Dataset content:
>>>>>

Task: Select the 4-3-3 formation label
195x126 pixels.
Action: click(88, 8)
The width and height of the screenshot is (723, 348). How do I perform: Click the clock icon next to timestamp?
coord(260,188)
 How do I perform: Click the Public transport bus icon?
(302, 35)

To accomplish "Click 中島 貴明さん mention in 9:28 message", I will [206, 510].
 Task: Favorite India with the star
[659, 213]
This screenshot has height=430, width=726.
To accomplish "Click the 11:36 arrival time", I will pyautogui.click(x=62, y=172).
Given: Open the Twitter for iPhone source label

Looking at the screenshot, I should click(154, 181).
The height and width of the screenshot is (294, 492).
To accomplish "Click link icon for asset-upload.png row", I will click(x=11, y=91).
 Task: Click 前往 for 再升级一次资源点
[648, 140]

<<<<<
>>>>>

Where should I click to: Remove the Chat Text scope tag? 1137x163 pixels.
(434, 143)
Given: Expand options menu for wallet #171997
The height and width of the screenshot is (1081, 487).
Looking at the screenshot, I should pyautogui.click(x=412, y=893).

<<<<<
>>>>>

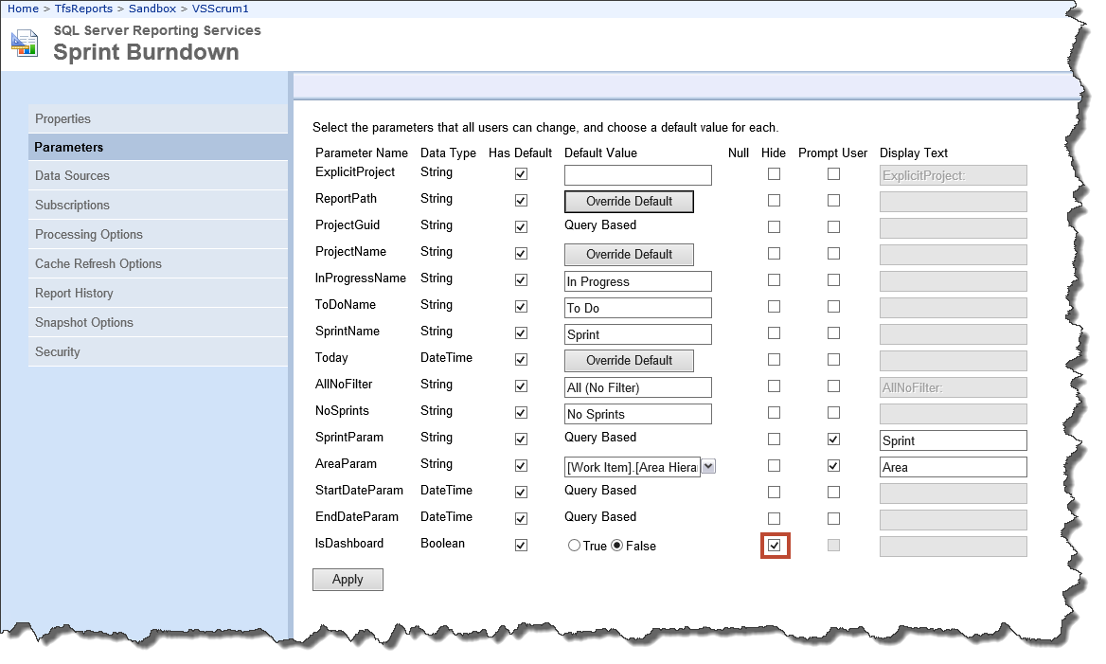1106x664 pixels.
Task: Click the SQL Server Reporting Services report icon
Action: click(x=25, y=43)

<<<<<

What to work on: Extract from the data every line where "accomplish" shows up.

Final answer:
To accomplish "Click 中島 貴明さん mention in 9:28 message", I will [206, 510].
To accomplish "Click the 11:36 arrival time", I will pyautogui.click(x=62, y=172).
To accomplish "Click link icon for asset-upload.png row", I will click(x=11, y=91).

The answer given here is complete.